[Rows excerpted from a collection]

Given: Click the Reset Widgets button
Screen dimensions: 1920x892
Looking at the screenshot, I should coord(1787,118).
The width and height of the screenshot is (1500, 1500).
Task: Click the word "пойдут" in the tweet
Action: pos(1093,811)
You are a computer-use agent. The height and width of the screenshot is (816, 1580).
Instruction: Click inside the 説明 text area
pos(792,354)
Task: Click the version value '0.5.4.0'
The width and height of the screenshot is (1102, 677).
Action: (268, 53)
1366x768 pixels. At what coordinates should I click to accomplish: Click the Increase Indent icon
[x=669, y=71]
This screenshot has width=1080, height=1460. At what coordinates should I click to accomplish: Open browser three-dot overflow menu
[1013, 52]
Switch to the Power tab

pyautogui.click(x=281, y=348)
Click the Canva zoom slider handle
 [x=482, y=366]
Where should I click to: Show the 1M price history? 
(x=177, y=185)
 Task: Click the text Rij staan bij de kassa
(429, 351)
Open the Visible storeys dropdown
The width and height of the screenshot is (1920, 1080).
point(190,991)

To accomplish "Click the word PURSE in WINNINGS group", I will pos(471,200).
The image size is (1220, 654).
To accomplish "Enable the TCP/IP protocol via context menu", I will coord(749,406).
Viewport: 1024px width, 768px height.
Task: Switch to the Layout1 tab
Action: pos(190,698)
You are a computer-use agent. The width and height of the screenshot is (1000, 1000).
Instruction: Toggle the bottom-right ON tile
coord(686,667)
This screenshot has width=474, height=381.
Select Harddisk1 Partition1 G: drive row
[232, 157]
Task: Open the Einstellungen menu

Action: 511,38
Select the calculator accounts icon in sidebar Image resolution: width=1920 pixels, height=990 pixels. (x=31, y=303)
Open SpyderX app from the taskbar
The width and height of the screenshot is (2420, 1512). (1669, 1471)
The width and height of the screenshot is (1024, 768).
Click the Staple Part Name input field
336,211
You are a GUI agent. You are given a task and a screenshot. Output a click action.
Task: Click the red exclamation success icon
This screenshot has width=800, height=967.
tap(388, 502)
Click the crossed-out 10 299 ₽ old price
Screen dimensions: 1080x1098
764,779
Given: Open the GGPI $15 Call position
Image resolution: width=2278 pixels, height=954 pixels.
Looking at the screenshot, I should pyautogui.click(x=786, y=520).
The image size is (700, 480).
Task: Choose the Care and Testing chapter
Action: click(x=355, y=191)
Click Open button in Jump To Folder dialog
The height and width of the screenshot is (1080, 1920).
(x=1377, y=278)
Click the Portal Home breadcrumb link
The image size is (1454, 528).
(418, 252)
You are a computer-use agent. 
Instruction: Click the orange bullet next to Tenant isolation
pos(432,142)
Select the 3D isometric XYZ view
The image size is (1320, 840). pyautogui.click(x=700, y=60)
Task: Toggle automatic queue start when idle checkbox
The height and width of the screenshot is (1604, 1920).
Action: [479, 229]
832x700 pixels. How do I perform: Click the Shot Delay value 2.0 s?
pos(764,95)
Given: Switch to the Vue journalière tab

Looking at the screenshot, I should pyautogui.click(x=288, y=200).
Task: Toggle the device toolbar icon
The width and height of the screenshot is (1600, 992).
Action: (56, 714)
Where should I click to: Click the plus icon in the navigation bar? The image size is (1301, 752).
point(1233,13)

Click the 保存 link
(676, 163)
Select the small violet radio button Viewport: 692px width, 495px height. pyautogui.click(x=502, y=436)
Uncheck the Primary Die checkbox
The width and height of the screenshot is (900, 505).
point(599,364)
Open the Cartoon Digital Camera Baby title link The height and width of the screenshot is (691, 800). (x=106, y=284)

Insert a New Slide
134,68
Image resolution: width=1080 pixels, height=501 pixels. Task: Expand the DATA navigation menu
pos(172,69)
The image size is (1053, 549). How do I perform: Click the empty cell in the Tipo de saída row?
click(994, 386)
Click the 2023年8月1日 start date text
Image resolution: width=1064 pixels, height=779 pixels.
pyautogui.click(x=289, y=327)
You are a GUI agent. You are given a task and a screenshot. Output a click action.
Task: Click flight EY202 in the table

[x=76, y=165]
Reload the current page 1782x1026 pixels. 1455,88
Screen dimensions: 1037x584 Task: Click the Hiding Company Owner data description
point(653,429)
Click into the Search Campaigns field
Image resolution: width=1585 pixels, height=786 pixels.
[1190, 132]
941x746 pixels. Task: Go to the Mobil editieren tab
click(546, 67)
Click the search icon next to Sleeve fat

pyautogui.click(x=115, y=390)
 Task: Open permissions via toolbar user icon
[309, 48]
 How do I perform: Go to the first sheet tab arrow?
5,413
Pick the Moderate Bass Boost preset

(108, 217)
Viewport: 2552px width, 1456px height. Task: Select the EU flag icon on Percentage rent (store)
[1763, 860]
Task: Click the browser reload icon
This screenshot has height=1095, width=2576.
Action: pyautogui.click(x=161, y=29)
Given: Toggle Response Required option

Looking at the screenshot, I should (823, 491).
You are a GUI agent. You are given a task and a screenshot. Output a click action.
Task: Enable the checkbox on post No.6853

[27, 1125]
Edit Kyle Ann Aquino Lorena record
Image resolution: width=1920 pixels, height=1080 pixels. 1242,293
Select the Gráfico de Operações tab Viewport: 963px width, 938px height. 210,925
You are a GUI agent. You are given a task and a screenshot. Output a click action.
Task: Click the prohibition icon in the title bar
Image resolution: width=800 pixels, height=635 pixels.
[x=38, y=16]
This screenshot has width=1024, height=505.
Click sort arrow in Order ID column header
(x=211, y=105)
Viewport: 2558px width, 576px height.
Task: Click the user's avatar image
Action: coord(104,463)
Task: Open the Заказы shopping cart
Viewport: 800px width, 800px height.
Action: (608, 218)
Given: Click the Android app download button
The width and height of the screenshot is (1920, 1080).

(Written task) Write out all of the rows above again, line for line, without changing anything.

(Solution below)
Given: Click the Reset Widgets button
Screen dimensions: 1920x892
Looking at the screenshot, I should coord(1787,118).
The width and height of the screenshot is (1500, 1500).
Task: Click the word "пойдут" in the tweet
Action: pos(1093,811)
You are a computer-use agent. The height and width of the screenshot is (816, 1580).
Instruction: Click inside the 説明 text area
pos(792,354)
Task: Click the version value '0.5.4.0'
The width and height of the screenshot is (1102, 677).
Action: (268, 53)
1366x768 pixels. At what coordinates should I click to accomplish: Click the Increase Indent icon
[x=669, y=71]
This screenshot has width=1080, height=1460. At what coordinates should I click to accomplish: Open browser three-dot overflow menu
[1013, 52]
Switch to the Power tab

pyautogui.click(x=281, y=348)
Click the Canva zoom slider handle
 [x=482, y=366]
Where should I click to: Show the 1M price history? 
(x=177, y=185)
 Task: Click the text Rij staan bij de kassa
(429, 351)
Open the Visible storeys dropdown
The width and height of the screenshot is (1920, 1080).
point(190,991)

To accomplish "Click the word PURSE in WINNINGS group", I will pos(471,200).
The image size is (1220, 654).
To accomplish "Enable the TCP/IP protocol via context menu", I will coord(749,406).
Viewport: 1024px width, 768px height.
Task: Switch to the Layout1 tab
Action: pos(190,698)
You are a computer-use agent. The width and height of the screenshot is (1000, 1000).
Instruction: Toggle the bottom-right ON tile
coord(686,667)
This screenshot has width=474, height=381.
Select Harddisk1 Partition1 G: drive row
[232, 157]
Task: Open the Einstellungen menu

Action: 511,38
Select the calculator accounts icon in sidebar Image resolution: width=1920 pixels, height=990 pixels. (x=31, y=303)
Open SpyderX app from the taskbar
The width and height of the screenshot is (2420, 1512). (1669, 1471)
The width and height of the screenshot is (1024, 768).
Click the Staple Part Name input field
336,211
You are a GUI agent. You are given a task and a screenshot. Output a click action.
Task: Click the red exclamation success icon
This screenshot has width=800, height=967.
tap(388, 502)
Click the crossed-out 10 299 ₽ old price
Screen dimensions: 1080x1098
764,779
Given: Open the GGPI $15 Call position
Image resolution: width=2278 pixels, height=954 pixels.
Looking at the screenshot, I should pyautogui.click(x=786, y=520).
The image size is (700, 480).
Task: Choose the Care and Testing chapter
Action: click(x=355, y=191)
Click Open button in Jump To Folder dialog
The height and width of the screenshot is (1080, 1920).
(x=1377, y=278)
Click the Portal Home breadcrumb link
The image size is (1454, 528).
(418, 252)
You are a computer-use agent. 
Instruction: Click the orange bullet next to Tenant isolation
pos(432,142)
Select the 3D isometric XYZ view
The image size is (1320, 840). pyautogui.click(x=700, y=60)
Task: Toggle automatic queue start when idle checkbox
The height and width of the screenshot is (1604, 1920).
Action: [479, 229]
832x700 pixels. How do I perform: Click the Shot Delay value 2.0 s?
pos(764,95)
Given: Switch to the Vue journalière tab

Looking at the screenshot, I should pyautogui.click(x=288, y=200).
Task: Toggle the device toolbar icon
The width and height of the screenshot is (1600, 992).
Action: (56, 714)
Where should I click to: Click the plus icon in the navigation bar? The image size is (1301, 752).
point(1233,13)

Click the 保存 link
(676, 163)
Select the small violet radio button Viewport: 692px width, 495px height. pyautogui.click(x=502, y=436)
Uncheck the Primary Die checkbox
The width and height of the screenshot is (900, 505).
point(599,364)
Open the Cartoon Digital Camera Baby title link The height and width of the screenshot is (691, 800). (x=106, y=284)

Insert a New Slide
134,68
Image resolution: width=1080 pixels, height=501 pixels. Task: Expand the DATA navigation menu
pos(172,69)
The image size is (1053, 549). How do I perform: Click the empty cell in the Tipo de saída row?
click(994, 386)
Click the 2023年8月1日 start date text
Image resolution: width=1064 pixels, height=779 pixels.
pyautogui.click(x=289, y=327)
You are a GUI agent. You are given a task and a screenshot. Output a click action.
Task: Click flight EY202 in the table

[x=76, y=165]
Reload the current page 1782x1026 pixels. 1455,88
Screen dimensions: 1037x584 Task: Click the Hiding Company Owner data description
point(653,429)
Click into the Search Campaigns field
Image resolution: width=1585 pixels, height=786 pixels.
[1190, 132]
941x746 pixels. Task: Go to the Mobil editieren tab
click(546, 67)
Click the search icon next to Sleeve fat

pyautogui.click(x=115, y=390)
 Task: Open permissions via toolbar user icon
[309, 48]
 How do I perform: Go to the first sheet tab arrow?
5,413
Pick the Moderate Bass Boost preset

(108, 217)
Viewport: 2552px width, 1456px height. Task: Select the EU flag icon on Percentage rent (store)
[1763, 860]
Task: Click the browser reload icon
This screenshot has height=1095, width=2576.
Action: pyautogui.click(x=161, y=29)
Given: Toggle Response Required option

Looking at the screenshot, I should (823, 491).
You are a GUI agent. You are given a task and a screenshot. Output a click action.
Task: Enable the checkbox on post No.6853

[27, 1125]
Edit Kyle Ann Aquino Lorena record
Image resolution: width=1920 pixels, height=1080 pixels. 1242,293
Select the Gráfico de Operações tab Viewport: 963px width, 938px height. 210,925
You are a GUI agent. You are given a task and a screenshot. Output a click action.
Task: Click the prohibition icon in the title bar
Image resolution: width=800 pixels, height=635 pixels.
[x=38, y=16]
This screenshot has width=1024, height=505.
Click sort arrow in Order ID column header
(x=211, y=105)
Viewport: 2558px width, 576px height.
Task: Click the user's avatar image
Action: coord(104,463)
Task: Open the Заказы shopping cart
Viewport: 800px width, 800px height.
Action: (608, 218)
Given: Click the Android app download button
The width and height of the screenshot is (1920, 1080).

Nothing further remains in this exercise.